**Assigned task:** Return only the lines starting at the line that contains "Contact (91, 1774)" and ending with the final line of the listing; include both endpoints.

**Dataset records:**
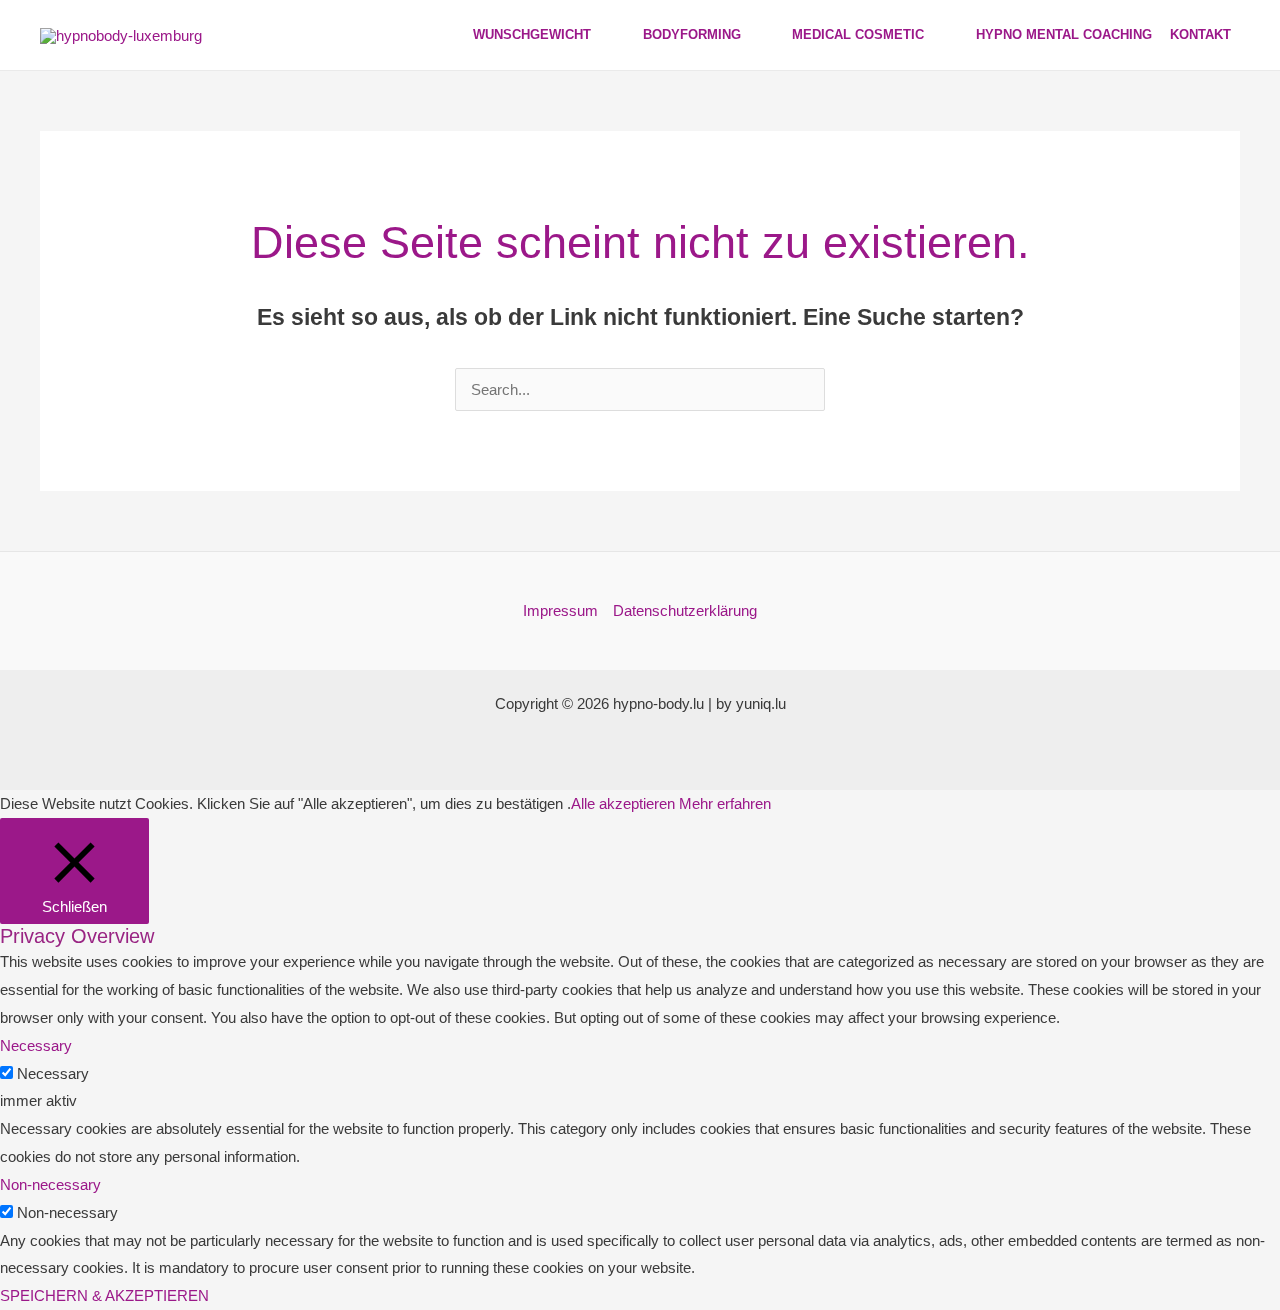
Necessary (53, 1073)
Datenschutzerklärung (685, 610)
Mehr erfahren (725, 803)
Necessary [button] (36, 1045)
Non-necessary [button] (50, 1184)
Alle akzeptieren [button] (623, 803)
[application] (599, 35)
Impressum (560, 610)
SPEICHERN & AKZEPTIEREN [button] (104, 1295)
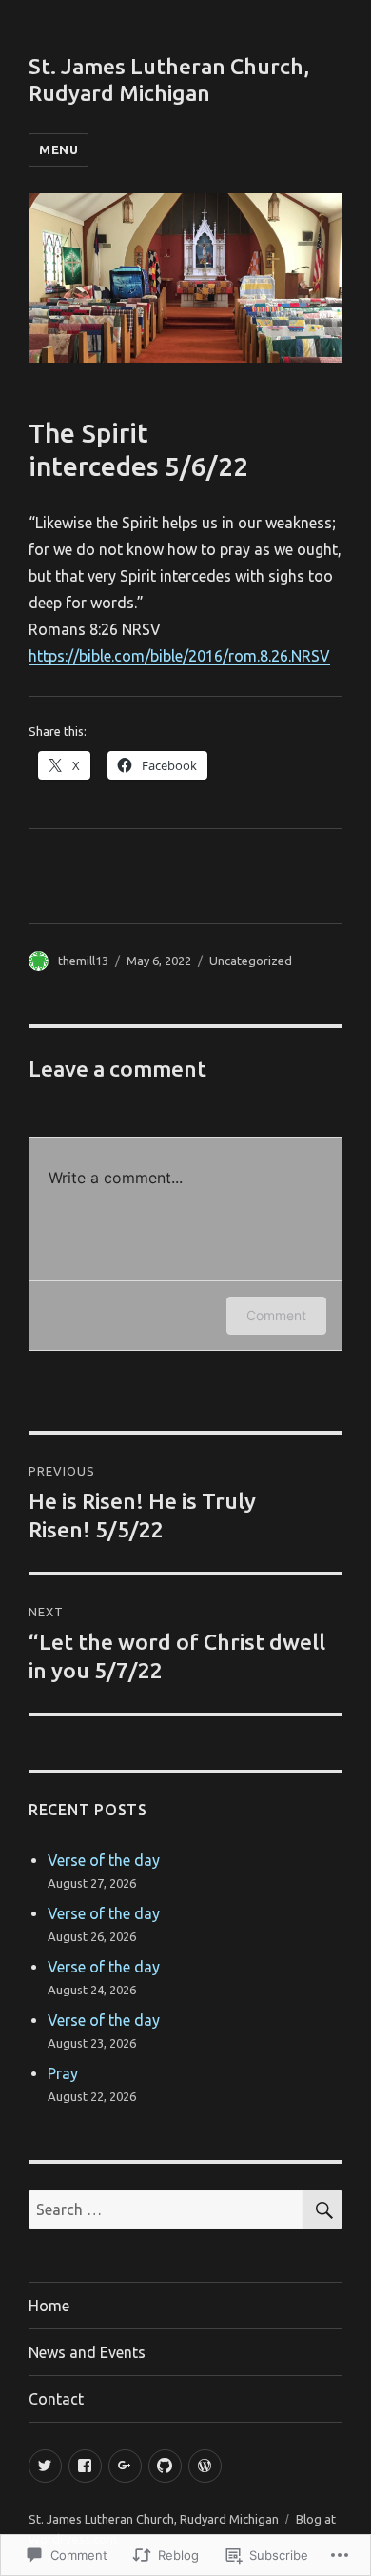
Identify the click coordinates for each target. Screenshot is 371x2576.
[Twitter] (45, 2466)
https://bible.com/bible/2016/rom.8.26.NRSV (179, 655)
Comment (276, 1315)
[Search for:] (166, 2209)
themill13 (83, 960)
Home (49, 2305)
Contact (56, 2399)
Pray (63, 2073)
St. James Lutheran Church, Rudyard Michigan (154, 2519)
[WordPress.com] (205, 2466)
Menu (58, 149)
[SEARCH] (322, 2209)
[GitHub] (165, 2466)
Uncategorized (250, 960)
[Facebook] (85, 2466)
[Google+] (125, 2466)
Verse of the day (104, 1860)
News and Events (87, 2352)
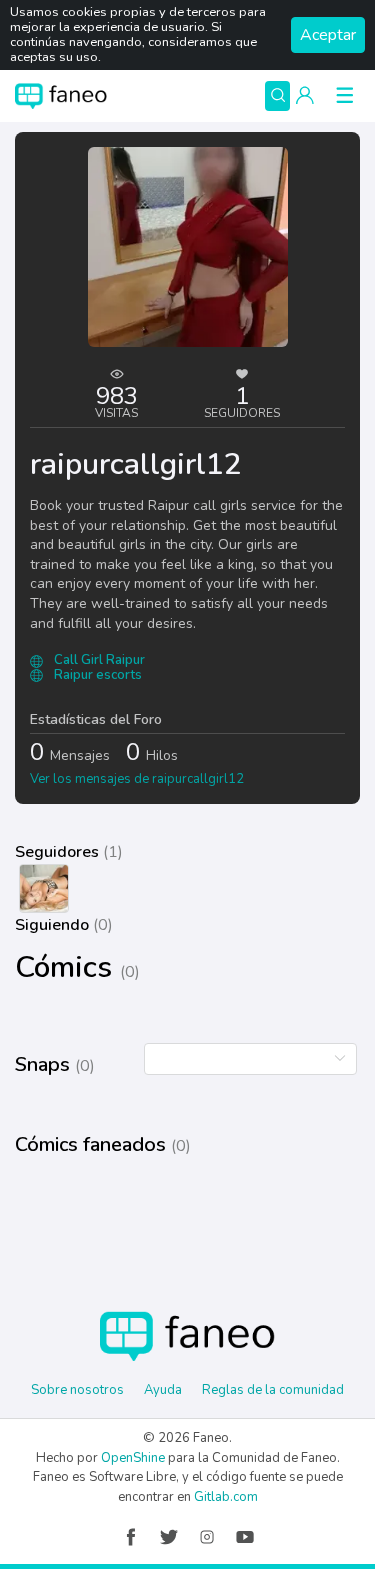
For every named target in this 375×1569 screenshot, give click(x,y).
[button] (305, 96)
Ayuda (163, 1390)
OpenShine (133, 1458)
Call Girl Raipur (98, 660)
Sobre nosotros (77, 1390)
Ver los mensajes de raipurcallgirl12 (137, 779)
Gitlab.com (226, 1497)
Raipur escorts (96, 675)
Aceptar (328, 35)
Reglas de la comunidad (273, 1390)
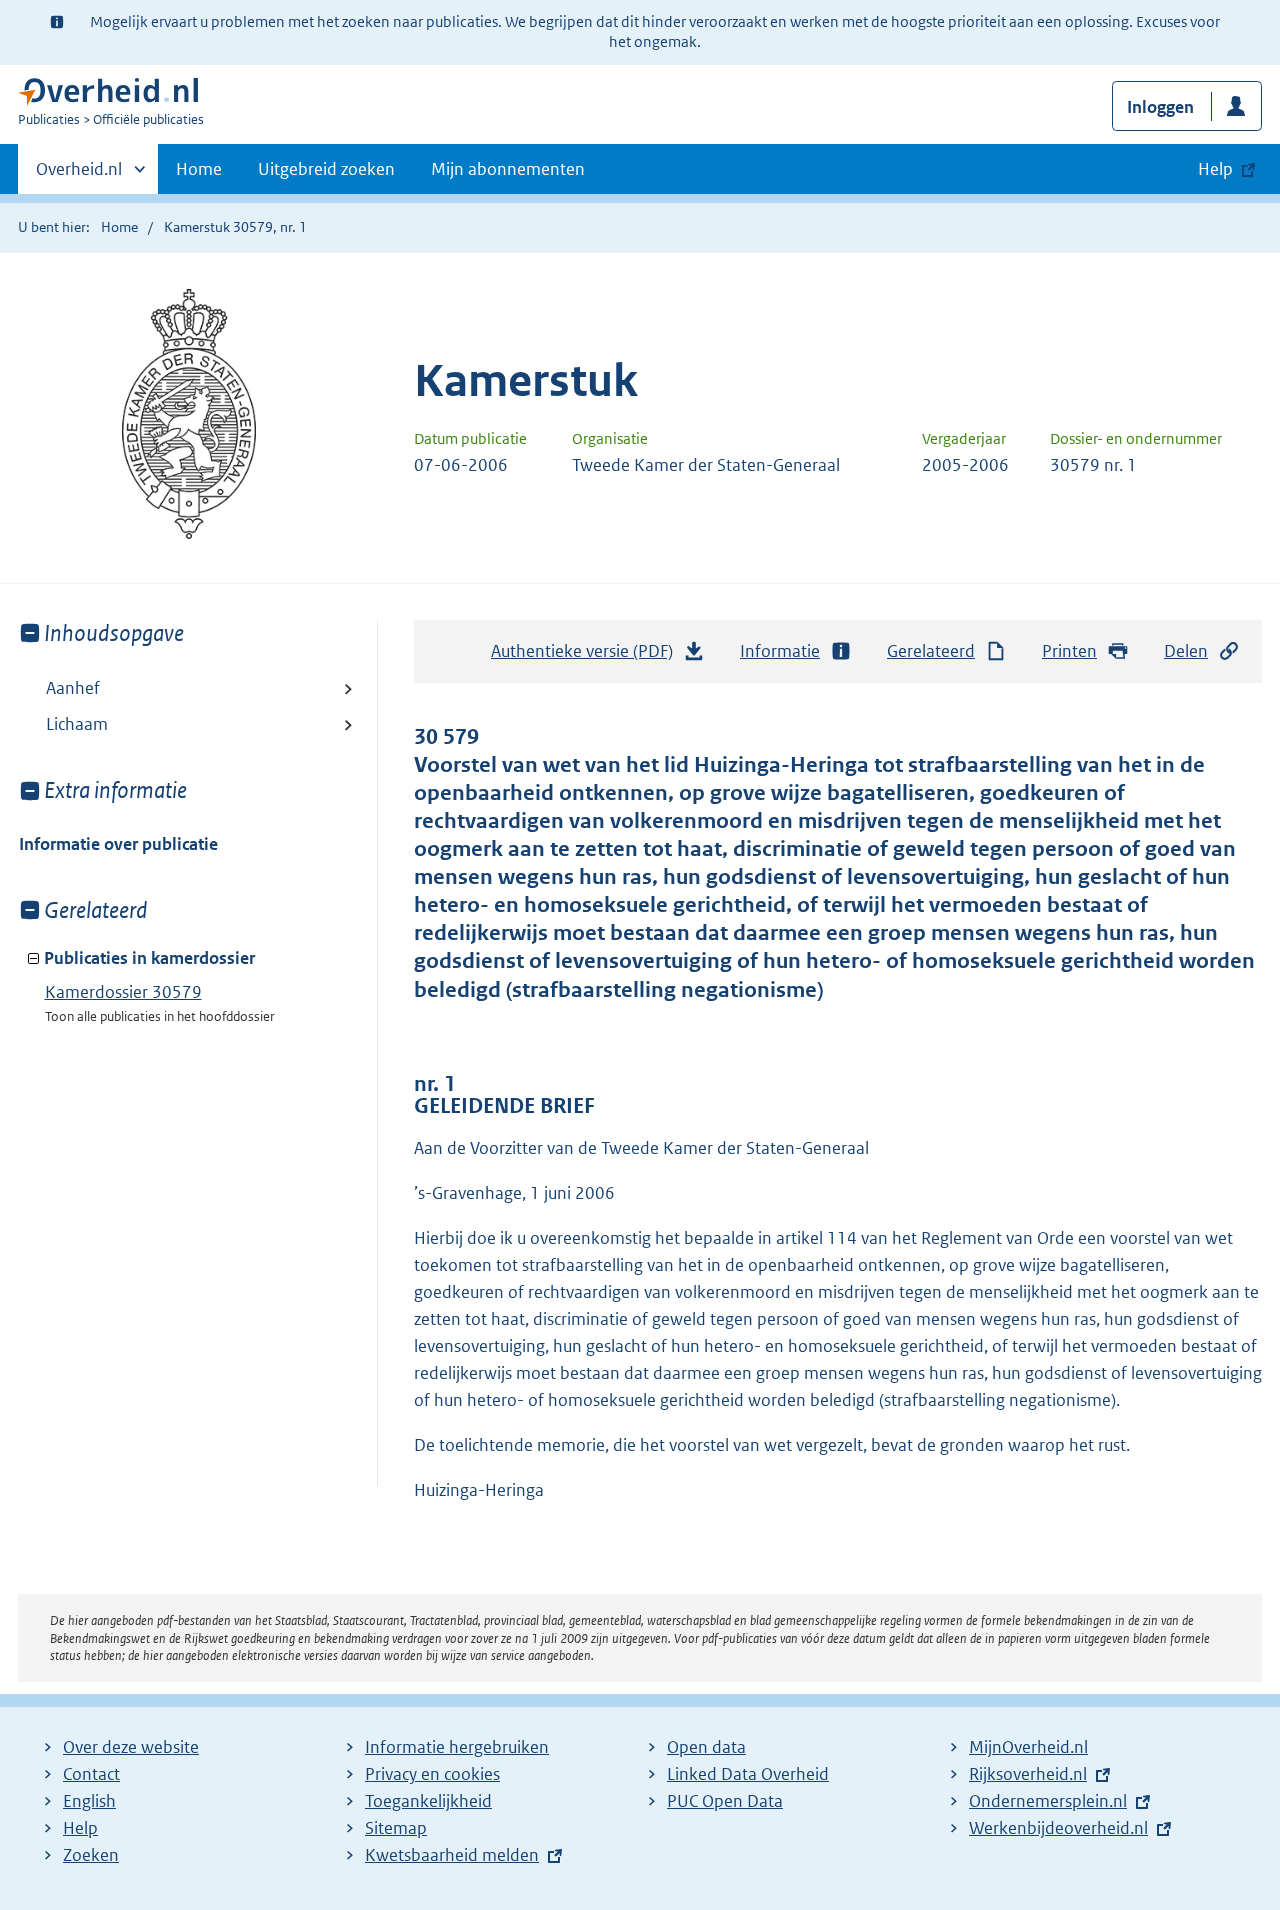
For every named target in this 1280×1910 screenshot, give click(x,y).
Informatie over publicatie (118, 844)
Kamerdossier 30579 (123, 992)
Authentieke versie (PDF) (587, 657)
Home (199, 169)
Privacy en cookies (432, 1774)
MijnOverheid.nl (1028, 1747)
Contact (91, 1774)
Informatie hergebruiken (457, 1747)
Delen (1186, 651)
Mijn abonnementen (508, 169)
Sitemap (396, 1828)
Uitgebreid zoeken (326, 169)
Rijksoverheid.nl (1028, 1774)
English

**Exercise output:**
Contact (91, 1774)
Informatie hergebruiken (457, 1747)
Delen (1186, 651)
Mijn abonnementen (508, 169)
Sitemap (396, 1828)
Uitgebreid zoeken (326, 169)
Rijksoverheid.nl (1028, 1774)
English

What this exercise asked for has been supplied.